ETP4HPC: the future of HPC in Europe is at stake…
By and   |  December 27, 2013

Right now, the decision is being made as to what strategy the “Old continent” will be taking in the race to Exascale and beyond. At a time when the two major blocks of countries either side of Europe are competing against each other in their computing ambitions, the question of European leadership in HPC is more acute than ever. To address it, the program put together by ETP4HTP is aiming to be concrete, overarching and… intelligently funded.

Support the competitiveness of European HPC technologies to support Europe’s competitiveness in general – that’s how one could sum up the mission of ETP4HPC, the new European Technology Platform for HPC. Established in mid-2012, the organization initially brought together HPC manufacturers and ISVs – Allinea, ARM, Bull, CAPS Entreprise, Eurotech, IBM, Intel, Partec, STMicroelectronics and Xyratex – but also major computing centers and research bodies such as BSC, CEA, CINECA, Fraunhofer, Forschungszentrum Jülich and LRZ. As a platform opened to any organization working in HPC R&D in Europe, or contributing to the development of a European HPC ecosystem, ETP4HPC is also growing itself. As we go to press, the initiative has brought on board another twenty members, and several SMEs are in the process of signing up.

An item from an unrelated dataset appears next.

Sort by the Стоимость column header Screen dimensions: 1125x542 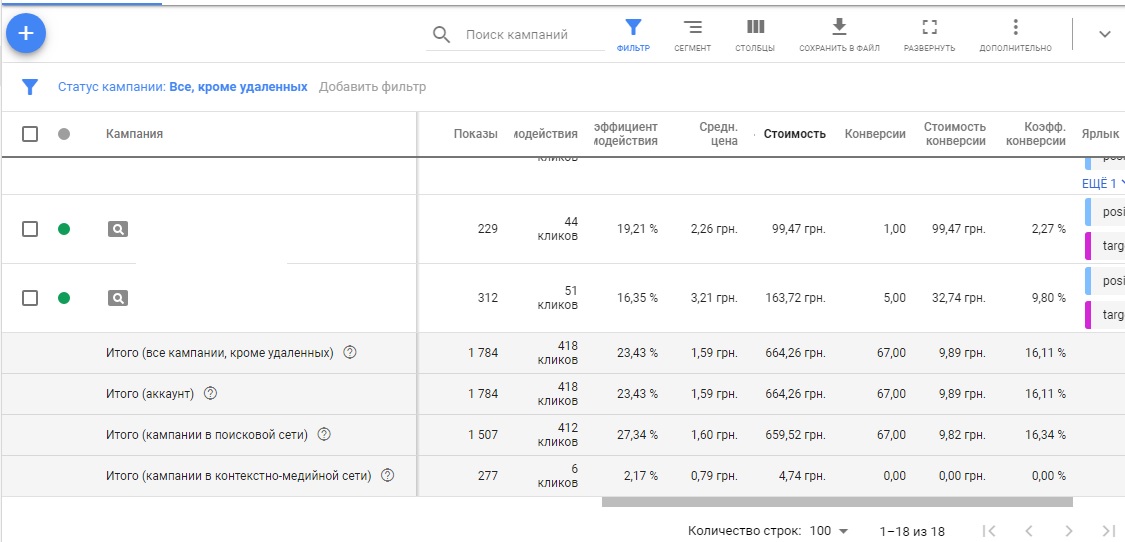click(x=794, y=134)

ETP4HPC was born with the publication of its first Vision paper, followed several weeks later by its first official letter to European Commission Vice-President Neelie Kroes. After almost a year of preparatory discussions between the members and with political institutions, ETP4HPC’s work has now been set out publicly in its Strategic Research Agenda (SRA): Achieving HPC Leadership in Europe. Producing an SRA is effectively the whole raison d’être for an ETP (see Understanding European Technology Platforms). Based on the collective vision of those involved in the sector, it sets out a number of paths to be taken, both in terms of research objectives and its sustainable funding.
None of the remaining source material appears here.